One of the major advantages of our developed EIT system is its high accessibility which is critical for promoting remote healthcare. Recently, during COVID-19 pandemic, telehealth and telemedicine applications are increasingly demanded worldwide38. Telemedicine applications refers to the uses of telecommunication and information technology to provide remote access to health assessment, diagnosis, intervention and consultation, as to assist distal clinical consultation and treatment supervision39. In addition to improving access to healthcare, our EIT console and silicon belt serve as self-administrable portable wearable with detailed guidance via mobile app and real time cloud-based data processing and storage, enabling remote monitoring for medical professionals to virtually evaluate patients’ health and treatment responses. Compared to traditional EIT system, our portable EIT system is designed as an affordable telemedicine gadget, which can be widely used for remote patients monitoring under both home-based and clinical settings. It is important to note that a large portion of the cost of the EIT systems may be due to the business decisions and medical licensing. By making the device affordable, portable and self-administrable, larger number of devices can be sold and hence the cost of medical licensing per unit device can be reduced. Ultimately, the proposed device can improve the quality of healthcare of patients suffering from chronic pulmonary diseases40,41, reduce both time and cost associated with on-site monitoring4, and potentially reduce the overall mortality rates.

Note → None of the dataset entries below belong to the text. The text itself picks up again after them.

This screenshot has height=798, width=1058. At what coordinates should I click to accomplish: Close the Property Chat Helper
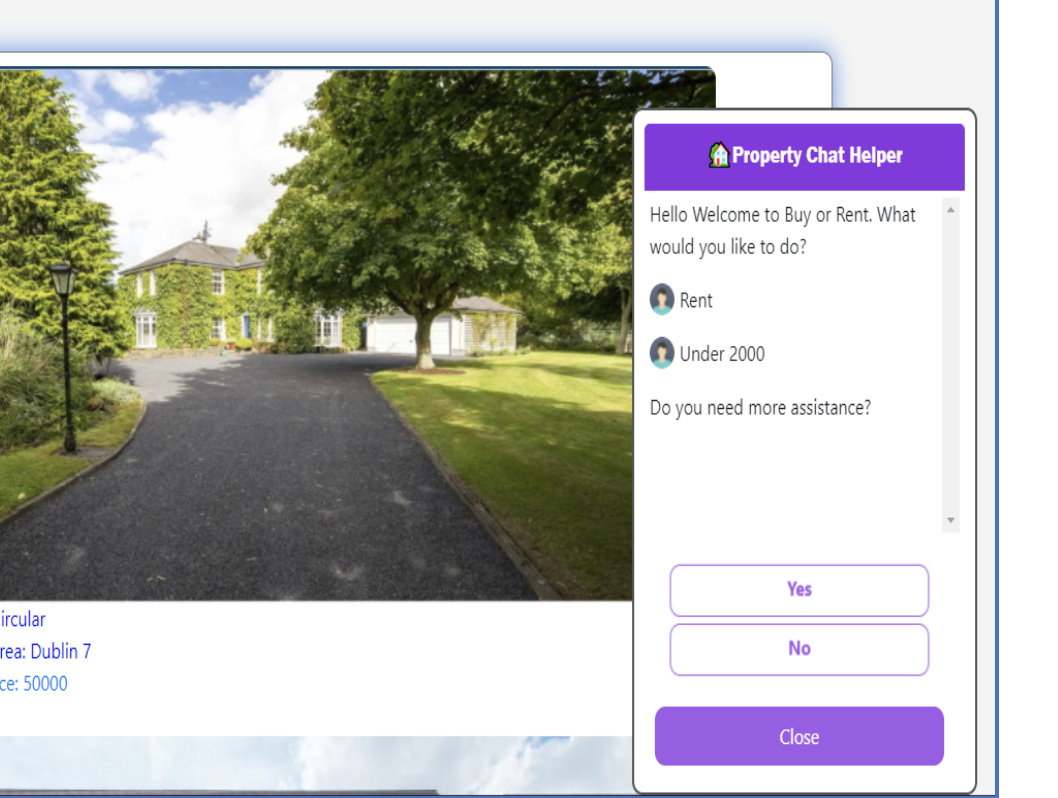(x=799, y=736)
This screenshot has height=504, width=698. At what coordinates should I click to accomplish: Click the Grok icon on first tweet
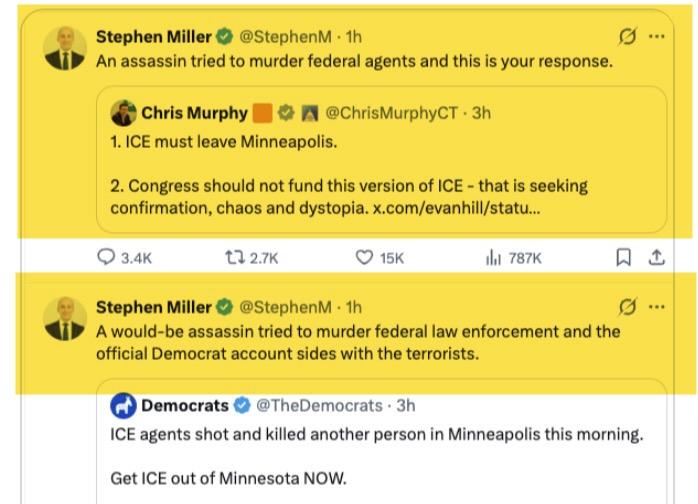[x=628, y=37]
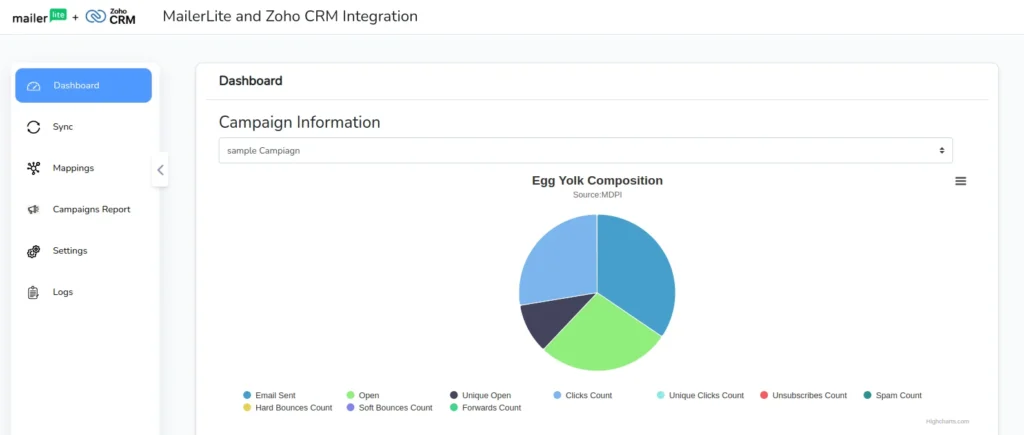
Task: Toggle Unique Open legend item
Action: (x=486, y=396)
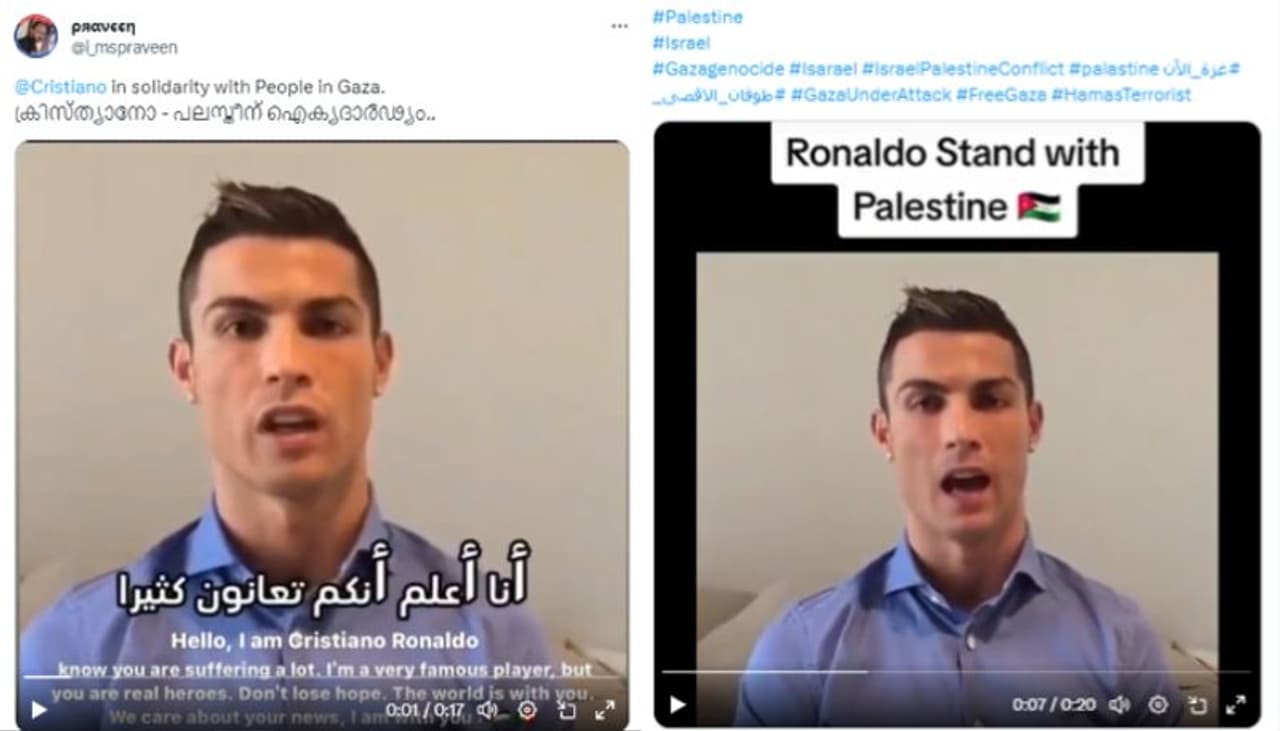The height and width of the screenshot is (731, 1280).
Task: Mute the right video's volume
Action: click(x=1119, y=705)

Monitoring chronic diseases of different body parts

Besides pulmonary diseases screening and monitoring, the developed portable EIT system also has the potential for home-based diagnostic screening and treatment monitoring of chronic diseases at other body parts such as the liver, kidney, breast, and synovial joints. In fact, the dielectric properties (e.g., bioimpedance, conductivity, permittivity) could be varied between healthy and diseased tissues at different excitation frequencies42. For instance, the conductivity of human ex vivo liver tumor tissues were shown to be higher43, while lower conductivity44 and higher bioimpedance45 were detected from liver steatosis tissue on rats in vivo when compared to healthy liver tissue. Also, bioimpedance of human renal tumor tissues could be lower when current was applied between 200 kHz and 1 MHz in two recent ex vivo kidney studies46,47. Besides, ex vivo human breast cancer tissues were shown to have lower bioimpedance48, while in vivo human breast cancer tissues had higher conductivity and permittivity49. Synovial joints, such as wrists and knees, showed lower bioimpedance in carpal tunnel syndrome patients50 and higher bioimpedance in patients with osteoarthritis51, respectively. Overall, we expect our portable EIT system to be widely applicable to home-based diagnostic screening and remote treatment monitoring of multiple chronic diseases at different body parts.